“Tom Junod has always been a dazzling writer, but in this book he turns his powers on the hardest subject of all—the secrets and lies and complicity at the heart of a family. His family. The result is a sort of shocking detective story, a deeply affecting search for truth, as brave as it is beautiful.”
—Ayad Akhtar, author of Homeland Elegies and winner of the Pulitzer Prize for Drama
“What begins as a boy’s memory of his philandering father leads to a lineage of ugly truths, lies, and violence that spanned generations. Junod runs headlong toward a haunting dread that he carries the same DNA of reckless men who upended the lives of relatives he loved, relatives he never knew he had, and the hearts of the women those men wooed. His brave and relentless gumshoe reporting uncovered secrets both distressing and cathartic—but allowed him to find a better way to be a man in the painful wake of his forefathers.”
—Griffin Dunne, New York Times bestselling author of The Friday Afternoon Club: A Family Memoir
“This extraordinary memoir is a fabulous evocation of time lost and time found. It’s a Springsteen song with a Proustian theme. Beautifully written, wild and revelatory, it exposes the broken tailfins at the end of the American dream. All the truths and all the lies compose a sad love song that will take your breath away. Junod searches for his father but finds himself, and consequently the rest of us, braided together in the hope that we can rescue something from the broken parts.”
—Colum McCann, author of Twist and Let the Great World Spin, winner of the National Book Award
“Tom Junod’s long-awaited memoir is a brilliant addition to the literature of fathers and sons, a gorgeously written, unexpectedly suspenseful saga that somehow navigates the agonizing paradox at its core: I am my father’s son, Junod declares proudly, and yet I’m also very much not my father’s son. The squaring of that paradox—in Junod’s reporting, in his heart—makes for a haunting, unforgettable read.”

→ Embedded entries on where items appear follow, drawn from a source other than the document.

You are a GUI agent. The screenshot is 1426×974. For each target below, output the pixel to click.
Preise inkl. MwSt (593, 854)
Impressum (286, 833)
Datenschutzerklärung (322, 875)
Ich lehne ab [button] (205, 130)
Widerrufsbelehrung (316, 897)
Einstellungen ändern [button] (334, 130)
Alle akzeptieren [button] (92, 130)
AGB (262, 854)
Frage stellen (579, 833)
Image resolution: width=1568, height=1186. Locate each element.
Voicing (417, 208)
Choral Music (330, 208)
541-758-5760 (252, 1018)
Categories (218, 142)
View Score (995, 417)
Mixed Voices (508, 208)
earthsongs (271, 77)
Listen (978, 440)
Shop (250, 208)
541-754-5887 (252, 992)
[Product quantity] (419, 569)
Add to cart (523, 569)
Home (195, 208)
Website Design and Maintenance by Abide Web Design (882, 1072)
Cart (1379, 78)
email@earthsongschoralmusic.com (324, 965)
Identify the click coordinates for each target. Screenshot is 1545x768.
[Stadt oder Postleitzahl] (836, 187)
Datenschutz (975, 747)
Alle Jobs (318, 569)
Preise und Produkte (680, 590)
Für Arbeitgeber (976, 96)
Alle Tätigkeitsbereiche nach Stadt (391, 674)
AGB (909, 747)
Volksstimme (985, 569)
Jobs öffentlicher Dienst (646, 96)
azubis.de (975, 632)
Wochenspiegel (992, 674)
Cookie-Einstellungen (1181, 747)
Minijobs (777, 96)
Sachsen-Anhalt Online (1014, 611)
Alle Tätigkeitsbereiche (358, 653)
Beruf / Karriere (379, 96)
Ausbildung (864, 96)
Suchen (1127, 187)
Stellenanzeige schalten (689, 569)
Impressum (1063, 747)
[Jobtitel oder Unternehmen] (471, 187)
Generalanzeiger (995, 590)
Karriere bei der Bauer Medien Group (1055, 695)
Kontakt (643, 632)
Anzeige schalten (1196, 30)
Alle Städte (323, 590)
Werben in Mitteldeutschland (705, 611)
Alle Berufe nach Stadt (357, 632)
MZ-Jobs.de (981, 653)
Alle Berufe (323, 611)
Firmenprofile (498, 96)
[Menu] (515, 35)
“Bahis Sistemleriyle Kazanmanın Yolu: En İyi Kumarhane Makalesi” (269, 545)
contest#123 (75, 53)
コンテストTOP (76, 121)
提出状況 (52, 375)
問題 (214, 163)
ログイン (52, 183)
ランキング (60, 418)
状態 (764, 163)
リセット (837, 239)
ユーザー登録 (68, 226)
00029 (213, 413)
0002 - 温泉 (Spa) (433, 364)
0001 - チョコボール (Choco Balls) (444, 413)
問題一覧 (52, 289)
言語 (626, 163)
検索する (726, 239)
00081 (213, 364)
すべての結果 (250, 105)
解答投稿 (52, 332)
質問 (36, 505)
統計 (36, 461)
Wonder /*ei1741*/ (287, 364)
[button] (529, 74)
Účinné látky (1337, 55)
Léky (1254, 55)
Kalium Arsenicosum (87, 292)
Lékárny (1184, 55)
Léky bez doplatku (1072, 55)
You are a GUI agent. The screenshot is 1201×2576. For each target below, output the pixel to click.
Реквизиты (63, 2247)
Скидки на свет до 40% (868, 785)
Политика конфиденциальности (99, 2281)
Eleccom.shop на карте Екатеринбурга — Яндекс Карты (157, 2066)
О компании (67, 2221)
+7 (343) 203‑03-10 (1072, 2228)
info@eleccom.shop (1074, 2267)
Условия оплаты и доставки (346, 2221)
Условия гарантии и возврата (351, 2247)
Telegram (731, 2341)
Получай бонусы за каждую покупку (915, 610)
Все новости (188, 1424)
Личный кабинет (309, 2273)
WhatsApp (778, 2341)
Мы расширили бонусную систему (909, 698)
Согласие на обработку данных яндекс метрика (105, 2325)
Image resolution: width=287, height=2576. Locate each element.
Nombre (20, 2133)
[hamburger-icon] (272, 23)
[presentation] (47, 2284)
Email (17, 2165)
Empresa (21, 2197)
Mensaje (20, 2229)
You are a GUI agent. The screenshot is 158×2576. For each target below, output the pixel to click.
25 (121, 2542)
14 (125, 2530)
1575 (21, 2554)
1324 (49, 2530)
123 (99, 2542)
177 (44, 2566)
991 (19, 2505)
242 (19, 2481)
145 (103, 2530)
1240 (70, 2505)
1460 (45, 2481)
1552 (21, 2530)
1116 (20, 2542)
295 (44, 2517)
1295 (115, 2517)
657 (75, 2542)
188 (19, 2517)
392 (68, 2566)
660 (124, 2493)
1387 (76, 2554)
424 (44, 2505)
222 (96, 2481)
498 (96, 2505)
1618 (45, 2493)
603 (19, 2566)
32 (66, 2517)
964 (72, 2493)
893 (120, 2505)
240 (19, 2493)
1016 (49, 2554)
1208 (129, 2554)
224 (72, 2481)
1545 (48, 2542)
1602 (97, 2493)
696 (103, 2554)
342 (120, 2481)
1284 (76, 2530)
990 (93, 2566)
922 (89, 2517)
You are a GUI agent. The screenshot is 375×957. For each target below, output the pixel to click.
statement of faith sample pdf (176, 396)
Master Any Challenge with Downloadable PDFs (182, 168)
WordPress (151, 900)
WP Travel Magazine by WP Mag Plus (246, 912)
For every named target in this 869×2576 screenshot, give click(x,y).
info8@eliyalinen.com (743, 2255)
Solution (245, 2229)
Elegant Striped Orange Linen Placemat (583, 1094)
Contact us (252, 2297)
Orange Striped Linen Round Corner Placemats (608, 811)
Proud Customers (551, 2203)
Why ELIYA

—J.R. Moehringer, New York Times bestselling author of The Tender Bar
“There is no question that Tom Junod has mastered the art of looking outside himself. But here he startles with a propulsive, emotional look inward, an intense examination of his charismatic, maddening father and, ultimately, of himself. The result is deep and brooding, a beautifully rendered portrait of family, masculinity, and what it means to find your own way in the world.”
—Susan Orlean, New York Times bestselling author of The Orchid Thief and Joyride
“What a joy it is to see Tom Junod, the best profile writer in the magazine business, bring his style and swing to the ultimate subject: His own father. This is a deceptively impressive accomplishment, because although Lou Junod is a familiar archetype in American life—charismatic, driven by appetites, desperate to be loved—such men are by definition almost impossible to right-size, much less nail down on the page. But Tom Junod has the descriptive powers and emotional vocabulary to do it, capturing both the man who raised him and the women who ultimately saved him from his father’s legacy. The result is a memoir of enormous breadth and complexity, a story about shame and pride, moral untidiness and commitment, confusion and—yes—the tangled love of a son for the only father he had.”
—Jennifer Senior, New York Times bestselling author of All Joy and No Fun, staff writer at The Atlantic, winner of the Pulitzer Prize for Feature Writing
“In this blistering excavation of a complex, vexing, extraordinary (and extraordinarily flawed) man—his own father—Tom Junod has turned his legendary reporter’s lens on his family and its myriad secrets. What does it mean to be a man? Junod shows us that, in the end, it takes in equal parts courage and love. This is a beautiful book.”
—Dani Shapiro, New York Times bestselling author of Inheritance: A Memoir of Genealogy, Paternity and Love
“Staggering. . . . With an astonishing subject and rare skill, Junod takes a question we all have to its outermost limit: Who are our parents, really? Junod writes that he ‘became a writer in order to write this book,’ and that is felt in his steady hand, elegant prose, and dogged, dizzying hunt for every kernel of truth.”